# Thanks to Karen



## Gator_Nutz (Sep 27, 2006)

I have been in one of those slumps again lately and have not had much initiative or drive. Not in photography or anything else for that matter. I blame it mostly on my current job situation and the fact that I am so miserable in it. I am working on making it better but it's going to take some time. Karen's macro work has at least nudged me enough to take some photos. I sometimes forget how therapeutic this hobby is for me and how it does tend to relax me when I practice. Thanks for reminding me Karen with your lovely new "discovery".

I do not know what this plant is. My wife brought it home from her office to repot it. I like the flowers though and thought they looked really nice in the morning sun coming through our dining room windows. I used the D3 and the 105mm macro lens. Sharpened and some other minor tweaks in PS was all that was needed.


----------



## chicapesca (Jun 7, 2004)

I know what you mean James. I seem to have lost my inspiration to photograph, or even download the photos I have in my camera since Easter.

You seem to have found yours! Those are just beautiful! Nicely done sir!


----------



## richg99 (Aug 21, 2004)

Great shots. Gator. I especially like the way you used the various lighting angles to bring out the features of the flower. 

Yep, we must be in Summer slumps. I've taken very few shots since moving North. What is the topic for next month's photo contest? Maybe that will bring out the picture takers again. Rich


----------



## Gator_Nutz (Sep 27, 2006)

OK Rich...but only because it's you...I will tell you next month's topic ahead of time...
S U N R I S E / S U N S E T
Don't tell anybody else though.
(thanks for the comments)
James


----------



## Donnie Hayden (Mar 7, 2005)

Very nice shots James.


----------



## RustyBrown (May 29, 2004)

*Been there, done that...*

James, I think the desire to shoot comes and goes. Those truly special shots take a lot of work, you don't realize it when you're doing it because you love the craft. In time as we set higher and higher bars there will be times when we seem to be going backward.

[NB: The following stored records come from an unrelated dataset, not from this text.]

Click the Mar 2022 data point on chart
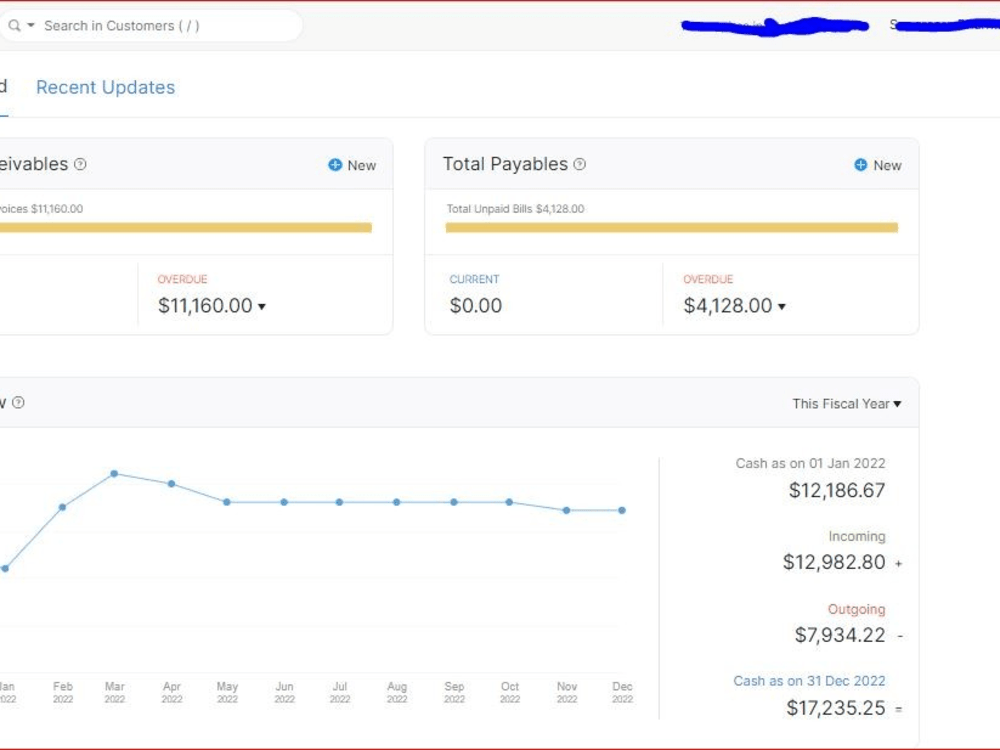The image size is (1000, 750). 114,473
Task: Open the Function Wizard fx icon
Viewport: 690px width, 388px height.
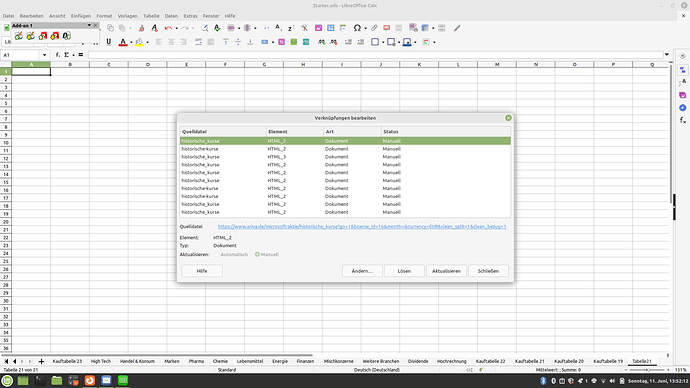Action: pos(58,55)
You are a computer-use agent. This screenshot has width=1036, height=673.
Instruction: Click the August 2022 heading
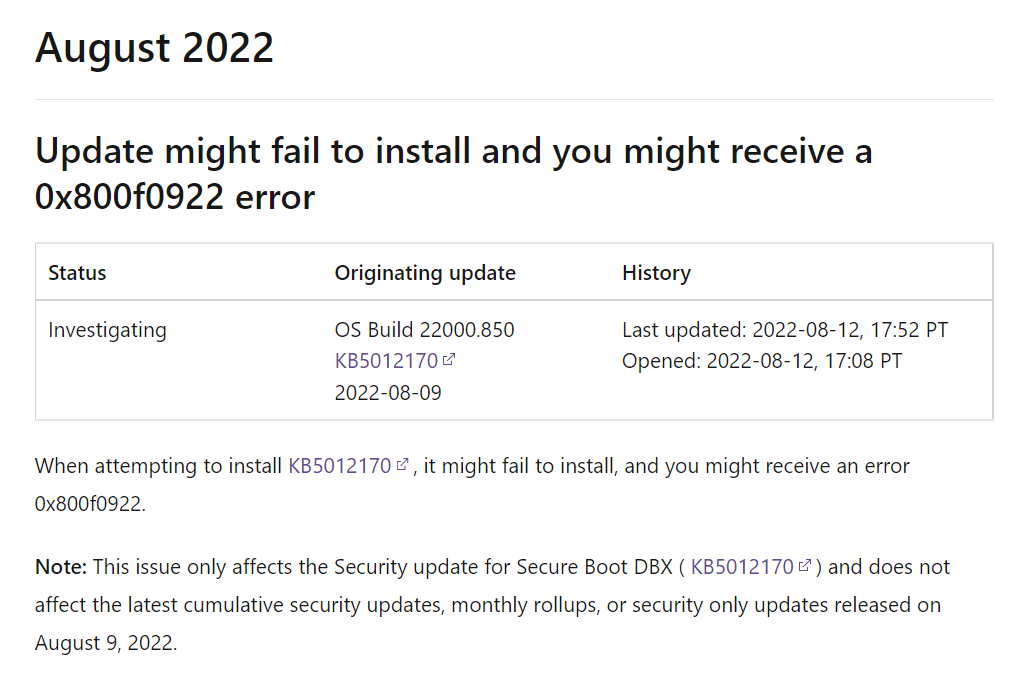154,47
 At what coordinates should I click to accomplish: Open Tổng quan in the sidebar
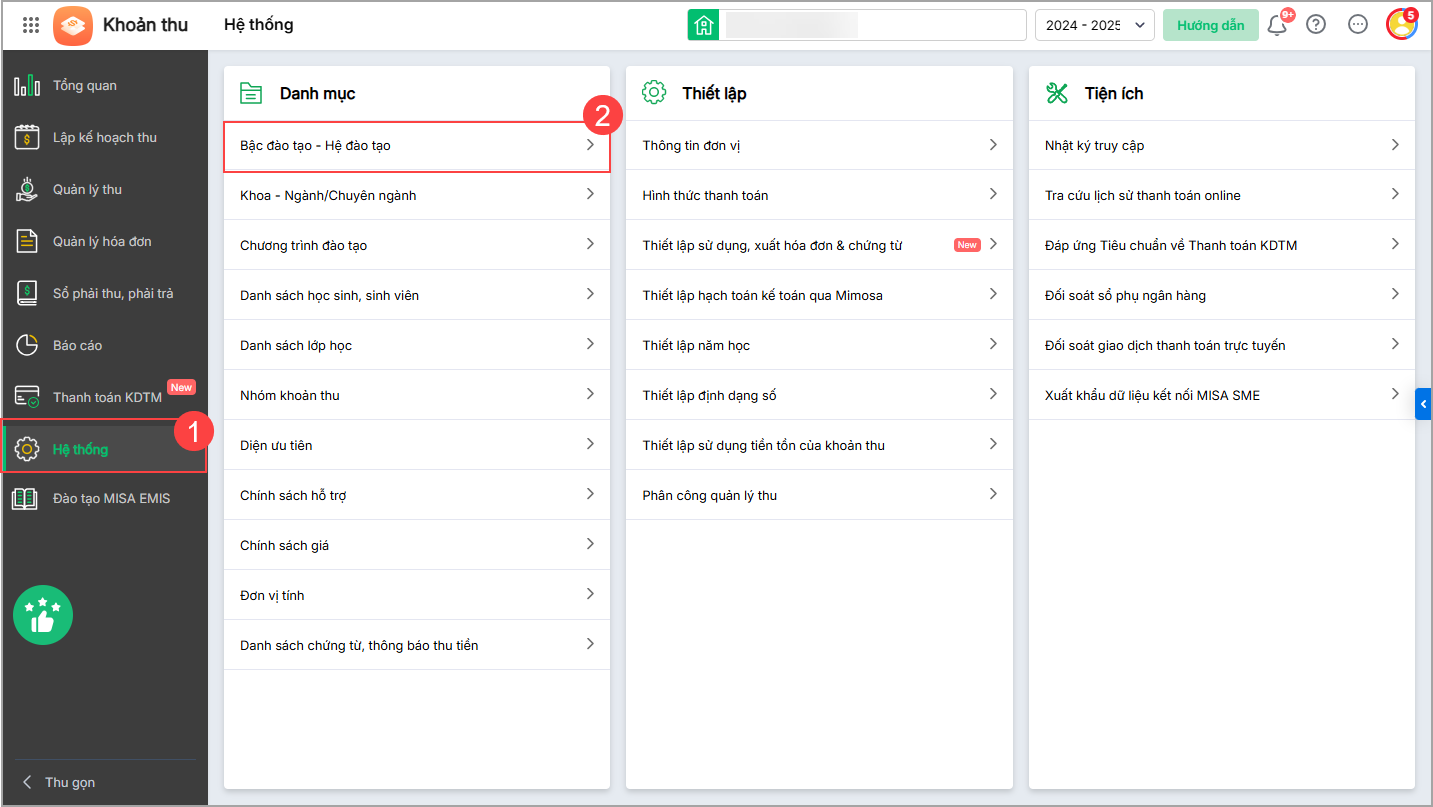[84, 85]
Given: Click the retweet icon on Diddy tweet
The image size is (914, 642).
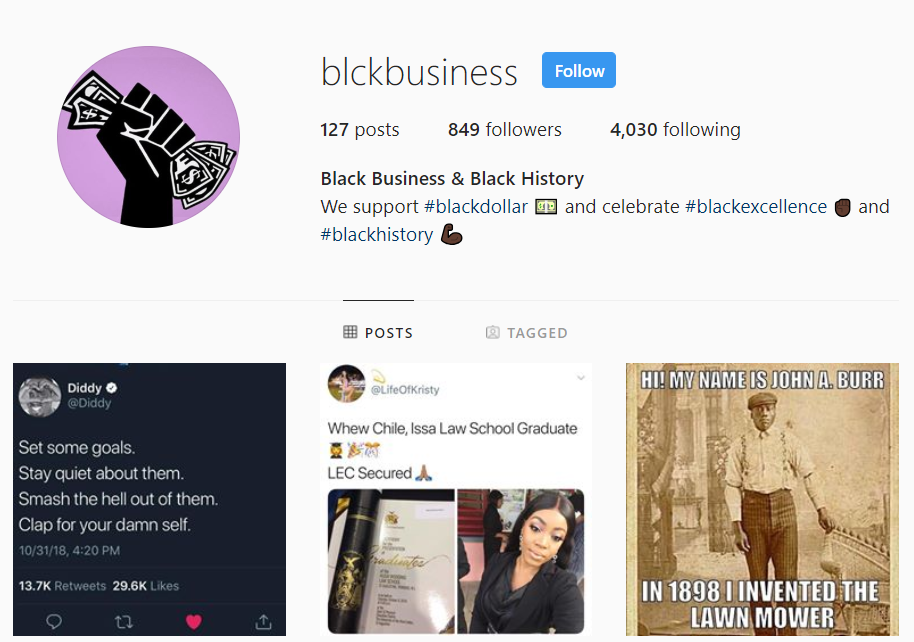Looking at the screenshot, I should (x=124, y=622).
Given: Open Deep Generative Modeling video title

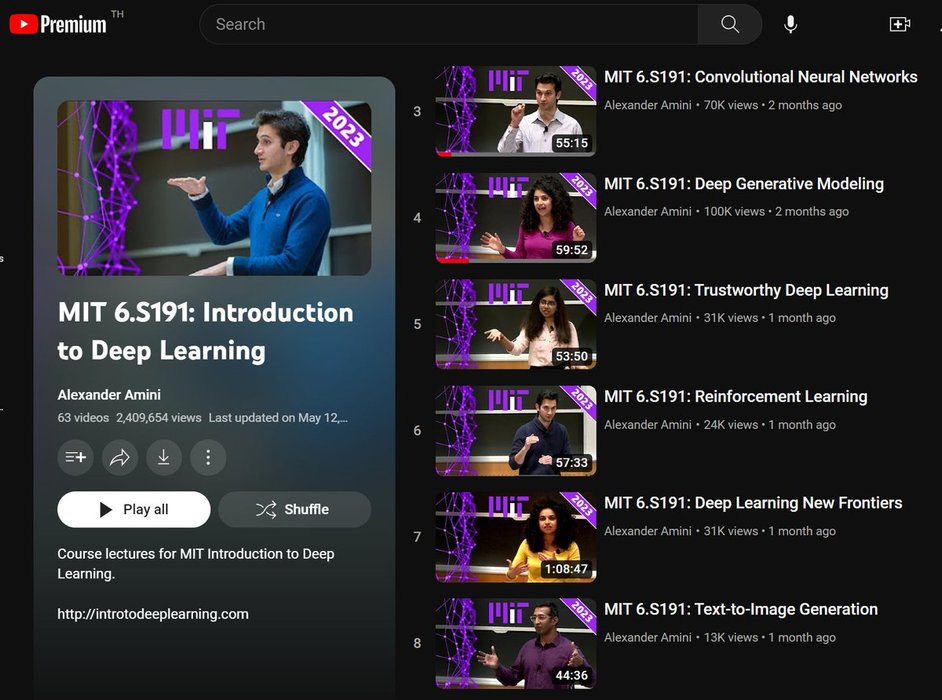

From what I've seen here people deal with it in different ways. One is to shoot more, another to buy a new piece of equipment, another is to work on old images in new ways. Each however is only a temporary fix.

My job has been rough on me too now for about a year and a half. At least now I'm only working one job with my company as opposed to last year when I did two. Right now I'm doubling up for pre-vacation and will be doubled up when I get back with everything that happened while I was gone, but then again I'm blessed that I have a job.

Photographers are obsessive and that leads to burnout. Your familiar with my history I think and I took something I loved doing and ruined it by turning it into a career. You can't force excellence so take a break and don't feel guilty about it.

BTW I think it's a Calla Lilly.


----------



## TooShallow (May 21, 2004)

Looks like Calla Lily. I have some in my flower bed. Very nice James. I have not fired a shot in about three weeks. Just gotta get out there and find it.


----------



## sandybottom (Jun 1, 2005)

James, your not the only one. I get that way all the time.
I get down in the dumps and then before I know it I'm out of it.
I'm trying to get rid of the ridiculous habit of drinking and smoking. I only do this after work and finding it hard to kick it. Its a slow process and I don't know if I can actually do it. All I know is I have to take it one day at a time. 
Getting off subject aren't I but I think they relate in some way. 
Hang in there buddy. Though my job takes me different places mainly the 4 corners of Houston and an occasional out of towner I get tired of it too. Especially after hearing there is no end of the rising of gas prices. 
BTW Karen is wonderful to talk to isn't she? She helped me a couple of times. She shines the light on things.
Thanks Karen if you read this.


----------



## Koru (Sep 25, 2006)

i have one of those and it needs repotting too. mine is called a Peace Lilly

see here. the jolly thing hasn't flowered for ages. it's in the wrong spot in my home i think.

i love your second shot. something about the angle and light just makes it perfect.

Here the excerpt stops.